Exit donc médicaments dits marque et génériques. Dès ce matin, les altruistes pharmaciens ne proposent que des alternatives issues à 100% des champs, des forêts ou des montagnes. “J’ai vendu tous les anxiolytiques, les antidépresseurs et les neuroleptiques qu’il me restait en stock aux chercheurs et aux techniciens des laboratoires pharmaceutiques. Se retrouver du jour au lendemain à travailler dans une usine d’aliments transformés, c’est dur pour le moral. Les usines qui fabriquent de la bouffe pour les pauvres, ce sont les seules structures qui engagent. Réussir à créer une tranche de jambon composée à 90% de saumure, c’est une prouesse qui demande des connaissances scientifiques pointues”, précise un pharmacien.

“Ces capitalistes de pharmaciens”

Les écologistes qui ont voté ces décrets municipaux relatifs à la suppression de la vente de médicaments dans les pharmacies sont aux anges. A présent qu’ils ont la majorité dans les conseils municipaux de leurs villes, ils peuvent appliquer leur politique comme bon leur semble. “Des dérogations sont prévues pour les hôpitaux et les cliniques, ainsi que pour les médicaments anticancéreux et autres maladies très graves. Dire que les plantes soignent le cancer : on passera pour des illuminés. Mais pour tout ce qui est des autres produits transformés, nous sommes contre, mais nous lâcherons du lest. Nous savons mettre de l’eau de source dans notre vin bio. Par contre, pour les médicaments vendus en pharmacie : hors de question de laisser ces molécules, même d’origines végétales ou minérales, être commercialisées dans les officines de ces capitalistes de pharmaciens. Mère Nature guérit tout, c’est prouvé scientifiquement. Et puis, pour répondre à nos détracteurs, qu’ils roulent en diesel ou non, je leur dirais que nos ancêtres de la préhistoire n’avaient pas besoin de médicaments en sirop, en gélules ou en comprimés pour se soigner. Comme remède, les plantes : y’a pas mieux. Et puis, dans plante médicinale, il y a médicinal. Le débat est clos. De toute façon, maintenant qu’on a la majorité : il n’y aura plus besoin de débat.
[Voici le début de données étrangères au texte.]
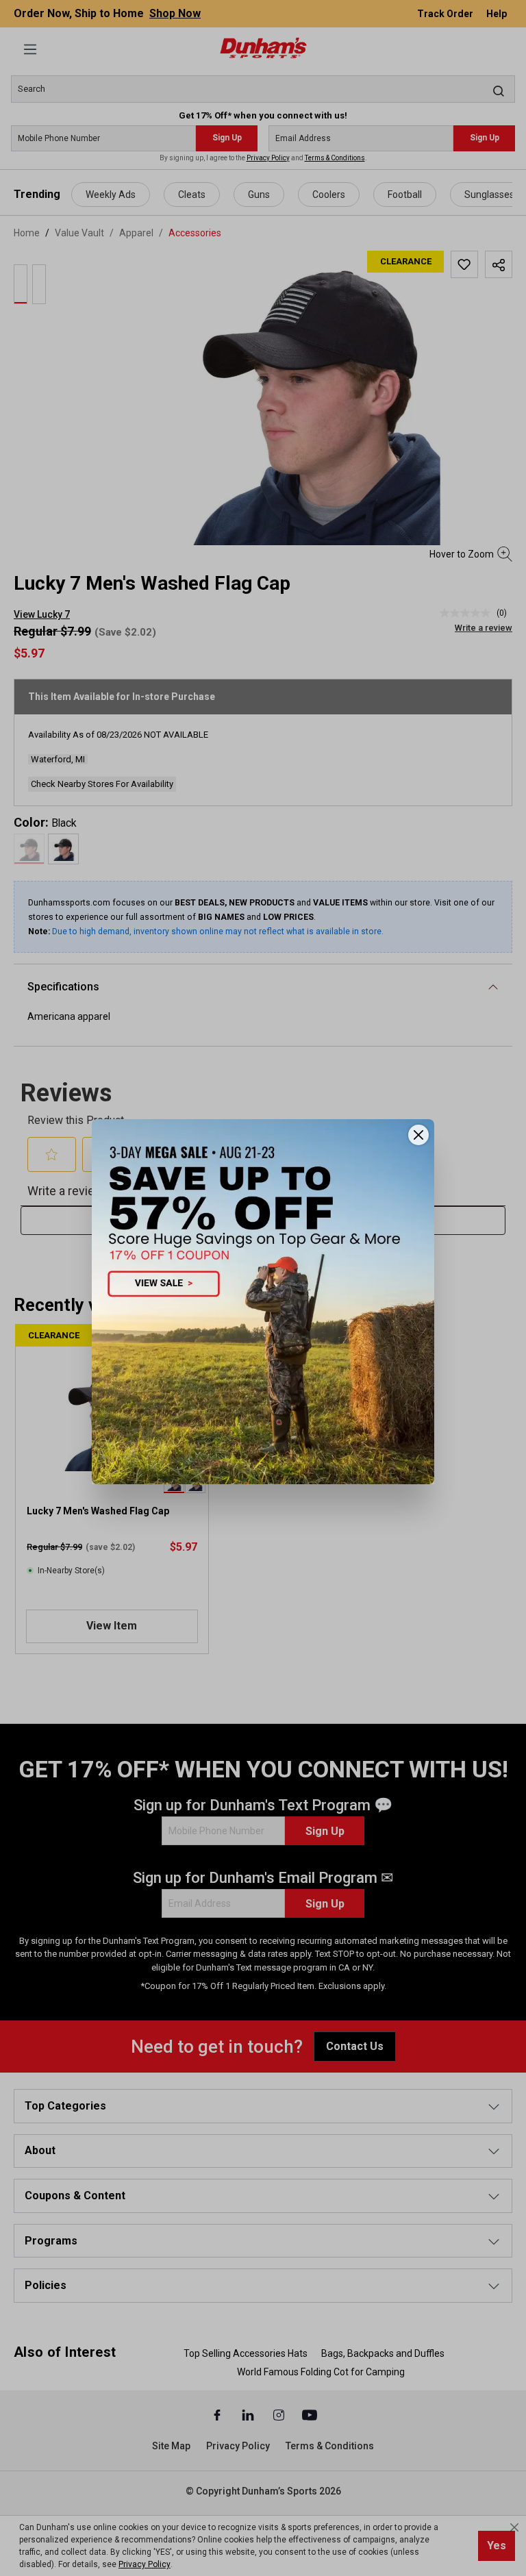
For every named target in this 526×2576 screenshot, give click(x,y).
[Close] (418, 1135)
Nous décidons, point barre de céréales sans OGM. Depuis des lustres, les politiques font semblant de nous écouter. Marre d’être caressés dans le sens du poil uniquement pour avoir nos voix. Là, on a les pleins pouvoirs. On fera ce qu’on voudra”, confie un élu écologiste.

“Potasser mes cours de phytothérapie”

Ne pouvant se permettre de fermer, du fait des faramineux montants des loyers, les pharmaciens ont tout de même réussi à s’adapter à cette mesure. “En 24h, j’ai mis tous les médicaments de ma pharmacie dans des cartons pour qu’ils soient recyclés. J’ai aussi acheté les stocks de plantes médicinales. J’en ai profité aussi pour potasser mes cours de phytothérapie. Il n’y avait qu’une vingtaine de pages au total, pas plus. J’ai eu mon diplôme il y a très longtemps, quand les cours étaient élaborés par les lobbies pharmaceutiques. S’il n’y avait pas le Serment de Galien, je ne me serais pas permis, mais ton bide n’a pas arrêté de faire du bruit pendant cette interview, mon p’tit. Tiens ! C’est de la gentiane, c’est bon pour la digestion. C’est cadeau”, m’indique un aimable pharmacien de 98 ans.

 

Crédit-photo : pxhere, cc0.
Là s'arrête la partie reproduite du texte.